Women’s History Month Biography
Women in Education: Founder of Mount Holyoke College
Mary Lyon (1797-1849) taught and managed schools in Massachusetts and New Hampshire before establishing Mount Holyoke Female Seminary (now Mount Holyoke College) in 1837, the first college for women in the United States. Within two years, she raised $15,000 to establish the school that became the model for institutions of higher education for women. Lyon firmly believed that women must be well educated to contribute significantly to society’s greater good, and endeavored to make her school affordable for students of modest means.
Childhood and Early Years
Mary Lyon was born February 28, 1797 on a farm near Buckland, Massachusetts. Her father Aaron Lyon, a veteran of the Revolutionary War, died when Mary was five, leaving her mother Jemina to raise seven children and manage a 100-acre farm on her own. At her mother’s side Mary learned the skills and crafts necessary for a New England farm girl.
In the early 19th century, most people felt that girls did not need to be educated to become wives, mothers and caretakers of the house. Mary began her education at the village school, about a mile from her home.
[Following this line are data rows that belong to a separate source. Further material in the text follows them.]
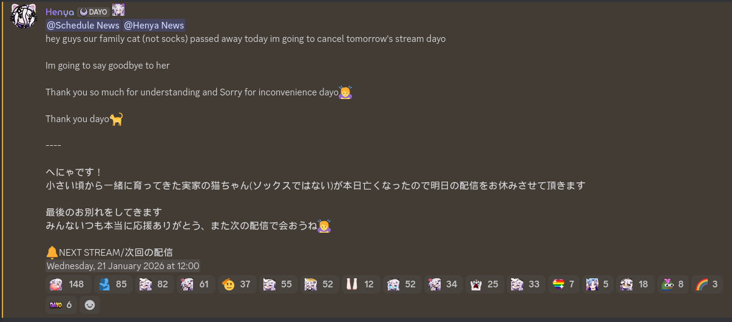This screenshot has width=732, height=322.
Task: Toggle the blue hug reaction with 85
Action: (114, 284)
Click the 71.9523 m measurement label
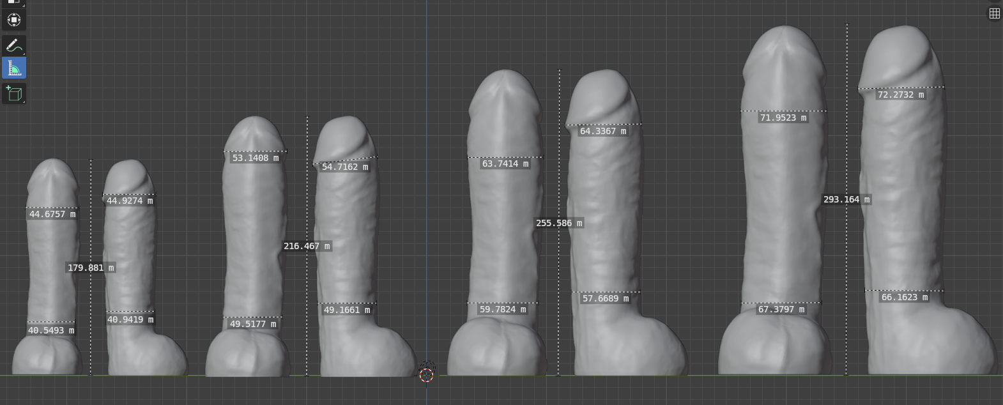The height and width of the screenshot is (405, 1003). coord(783,118)
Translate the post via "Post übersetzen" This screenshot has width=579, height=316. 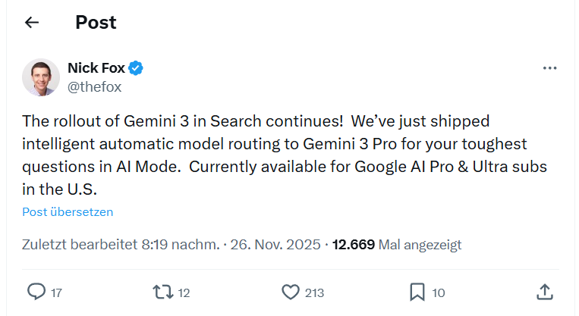68,212
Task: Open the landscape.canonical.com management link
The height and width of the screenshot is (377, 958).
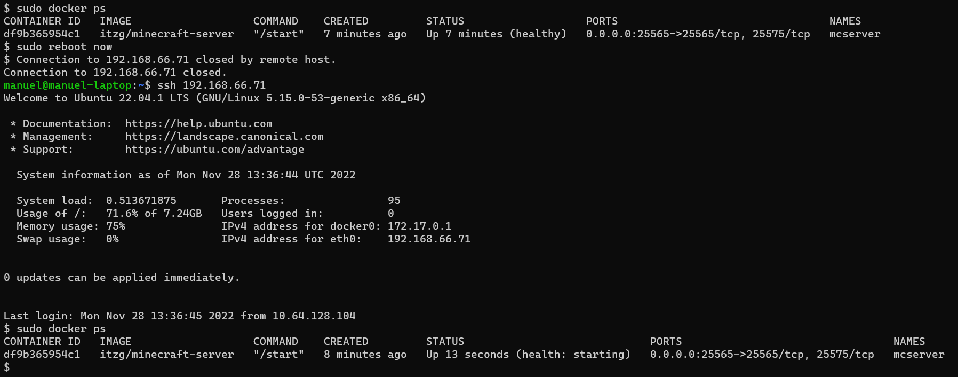Action: [224, 137]
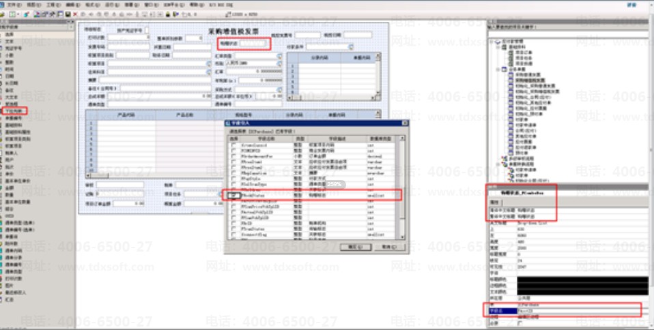Click the save disk icon in toolbar

[68, 14]
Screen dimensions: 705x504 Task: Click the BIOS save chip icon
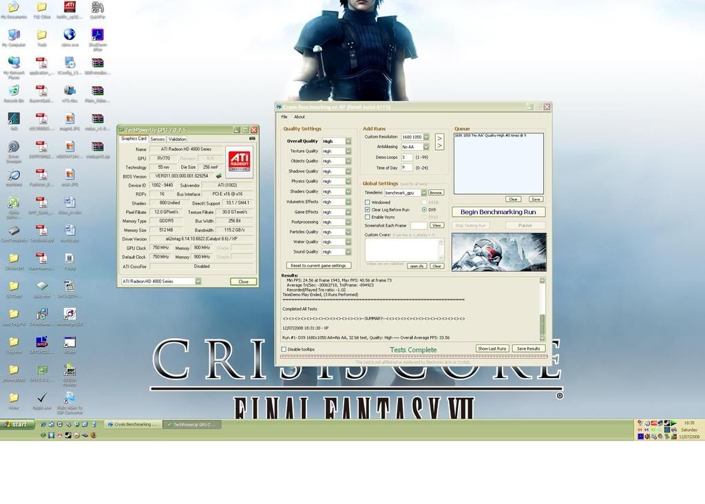point(219,176)
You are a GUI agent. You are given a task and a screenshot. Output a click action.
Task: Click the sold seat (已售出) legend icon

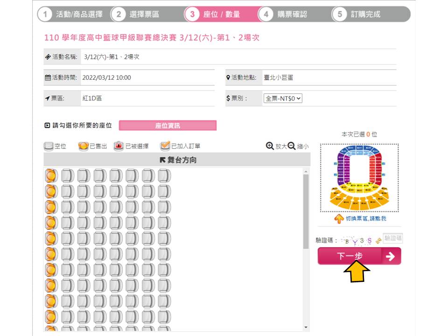(83, 146)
When the school was moved farther away three years later, she left her family and lived for the school term with relatives and local families. She did chores to pay for her room and board.
Mary was thirteen when her mother remarried and moved into her new husband’s home, leaving Mary behind. Mary left school to keep the house for her brother Aaron, who took over the family farm. He paid his sister a weekly wage of one silver dollar. Mary had already received more schooling than most girls of her time.
In 1814, townspeople offered seventeen-year-old Mary Lyon her first teaching job at a summer school in nearby Shelburne Falls. At the time teachers needed no formal training, and her reputation as an excellent student years earlier was enough of a qualification. Female teachers were especially in demand because many men were moving west. The job paid 75 cents a week, far less than the $10 to $12 a month a male teacher received.
Mary’s modest beginnings fostered her life-long commitment to establishing educational opportunities for girls from middling and poor backgrounds. Although private female academies, often called seminaries, were springing up in New England, women of modest means could not afford the tuition. Moreover, they often taught only drawing and needlework, while male students studied geometry, science and Latin.
Despite the financial burden and a busy teaching schedule, Mary Lyon was determined to further her own education. She alternated time in the classroom and at lectures, sometimes traveling three days by carriage to enroll at a school. Against the advice of her family, Lyon paid for her education by cashing in a small inheritance from her father.
At age 20 Lyon began studying in earnest at Sanderson Academy in Ashfield, Massachusetts. There she studied mathematics, logic, speech, grammar and geography. She learned etiquette in the home of attorney Thomas White where she boarded. White’s daughter Amanda became Lyon’s lifelong friend, and in 1821 they went off to the Byfield Massachusetts Female Seminary together. By this time, having alternated between teaching and attending school at both Sanderson and Amherst Academy, Lyon was ready to devote herself to full-time study.